At Manchester, Ros threw herself into radical university politics, becoming national chair of student CND in 1963-64. Around this time she met Geoffrey Nowell-Smith, a junior lecturer in the Italian department: she needed help transporting materials to a demonstration, and had heard he owned a car. They married in 1966 and moved to Italy, where Geoffrey translated the Italian Marxist Antonio Gramsci into English, and Rosalind made friends in Italian feminist groups (she later translated Sibilla Aleramo’s novel Una Donna). Returning to Britain in the late 1960s, she became active in the women’s movement, and she continued to write and translate after the birth of her children – first myself, then my sister Cecily.

Her political and intellectual experiences led her to an interest in psychoanalysis, and in the 1990s she retrained as a psychodynamic counsellor. Her passion for adult education had not left her, and after qualifying she worked for many years as head of training at the Herts and Beds Pastoral Foundation (now The Counselling Foundation) until her retirement in 2006.
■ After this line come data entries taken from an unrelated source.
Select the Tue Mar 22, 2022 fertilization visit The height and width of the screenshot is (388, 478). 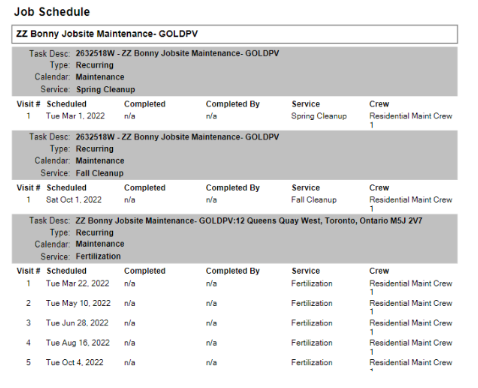[77, 283]
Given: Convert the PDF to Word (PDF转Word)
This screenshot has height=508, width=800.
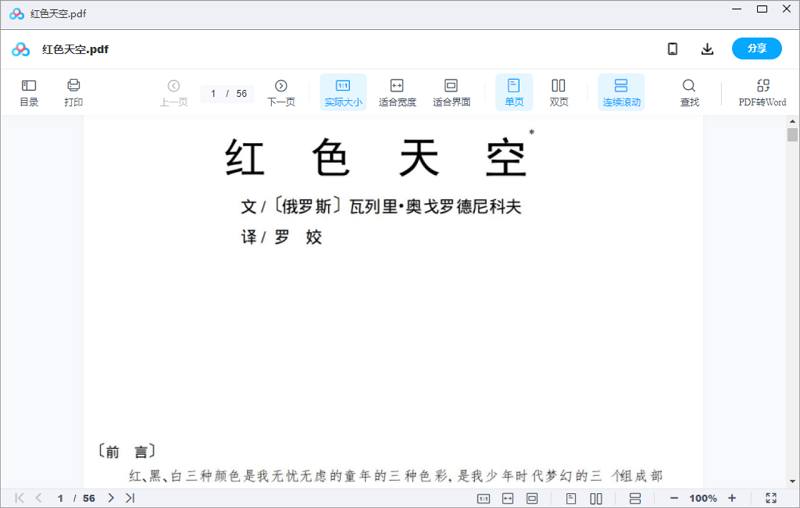Looking at the screenshot, I should (x=762, y=92).
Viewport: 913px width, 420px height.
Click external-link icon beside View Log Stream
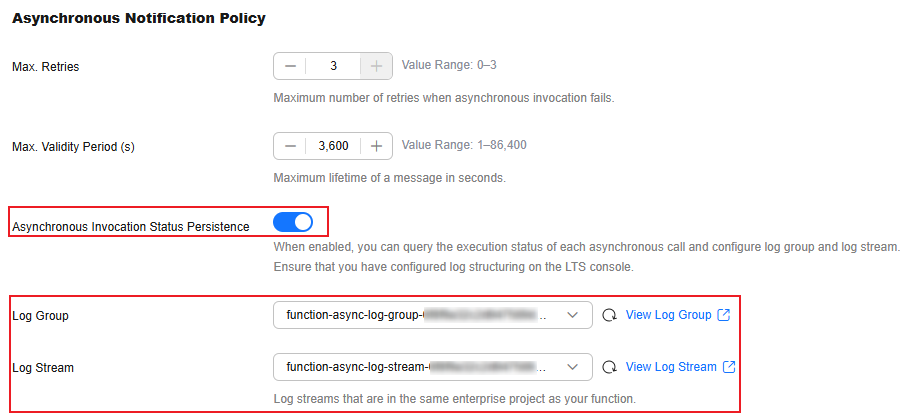tap(729, 367)
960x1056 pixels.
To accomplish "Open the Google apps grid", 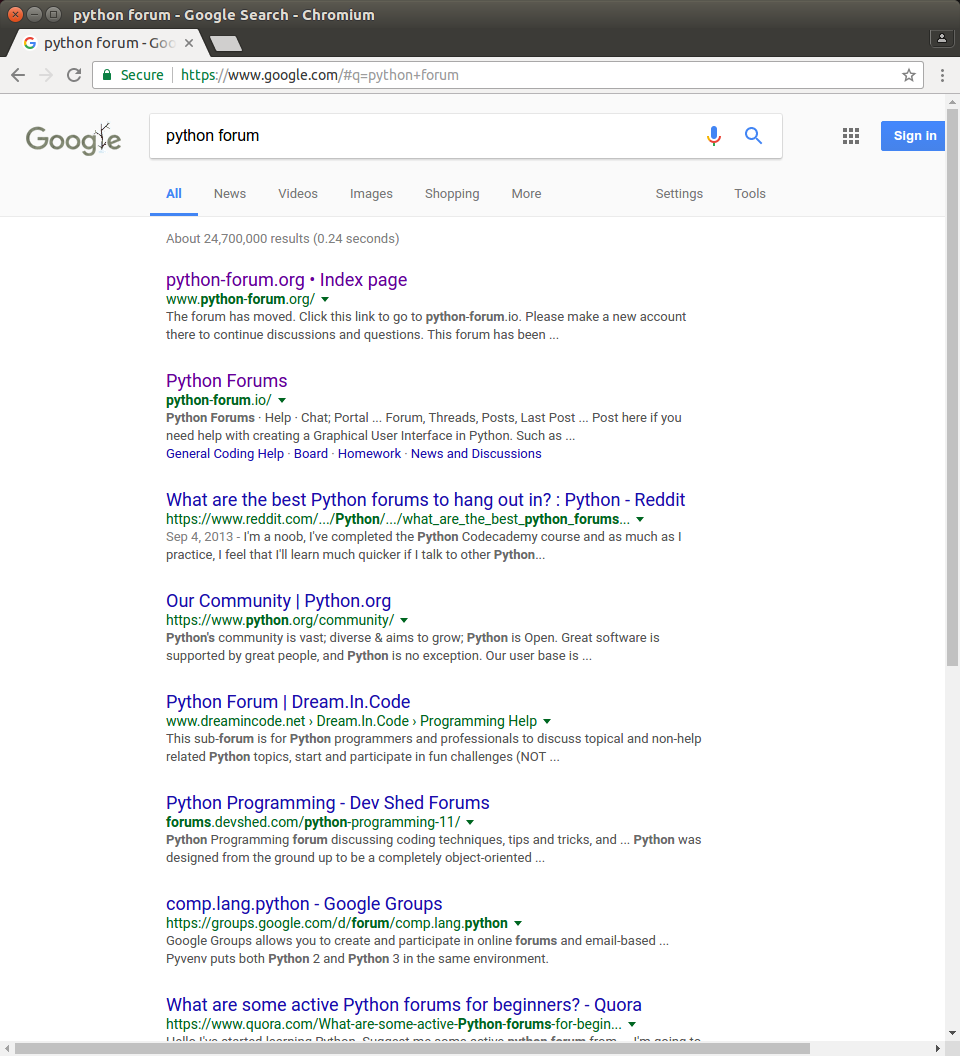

In recent years, as a new generation of feminists became interested in the history of the women’s movement, Ros contributed to oral histories about Women’s Liberation, such as the Sisterhood and After project at the British Library, and wrote introductions for digitised archives of two of the radical magazines she had worked on, 7 Days and Red Rag. These pieces allowed her to reflect on the practical and political work that went into maintaining the women’s movement.

She is survived by Geoffrey, Cecily and me.